La confrontación y movilización han sido realmente las dos claves que han jugado a favor de los populares valencianos. La conocida “factoría Blasco” que ha estado marcando las pautas de la campaña ha sabido jugar con habilidad dichas bazas y encajonar a los socialistas en la ratonera del caso Gürtel del que no han sabido salir, ni parece que tengan el propósito de hacerlo, a tenor de las primeras reacciones de Alarte.
El equipo de campaña del PP sabía desde hace semanas que estas elecciones estaban ganadas, pero en la diferencia con el PSOE estaba la clave. Hasta 150.000 votos de diferencia hubiese sido interpretado como una victoria agridulce para Camps. Sin embargo, ni los más optimistas en las filas populares presagiaban una victoria tan aplastante.
Una de las razones de esta victoria hay que situarlas en la elevada movilización del electorado popular. El PP ha conseguido colocar un interventor en cada mesa electoral, lo que equivale a que 22.000 personas se conviertieran en movilizadores del voto popular en su entorno doméstico.

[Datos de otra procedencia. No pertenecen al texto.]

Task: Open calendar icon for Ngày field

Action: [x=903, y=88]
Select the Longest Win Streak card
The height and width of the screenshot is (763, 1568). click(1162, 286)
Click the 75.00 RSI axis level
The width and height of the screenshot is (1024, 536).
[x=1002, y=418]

La otra idea de partida era que cuanto más se removiera el caso Gürtel por parte de los socialistas más se cohesionaría al electorado del Partido Popular y así ha sido. Más de un 53% del electorado ha participado en las elecciones europeas del 7-J, siete puntos por encima de la media española.
En definitiva, la llamada versión valenciana del caso Gürtel tiene pendiente la calificación final del Tribunal Superior de Justicia de la Comunidad Valenciana, pero lo que ya posee es la redención del voto ciudadano.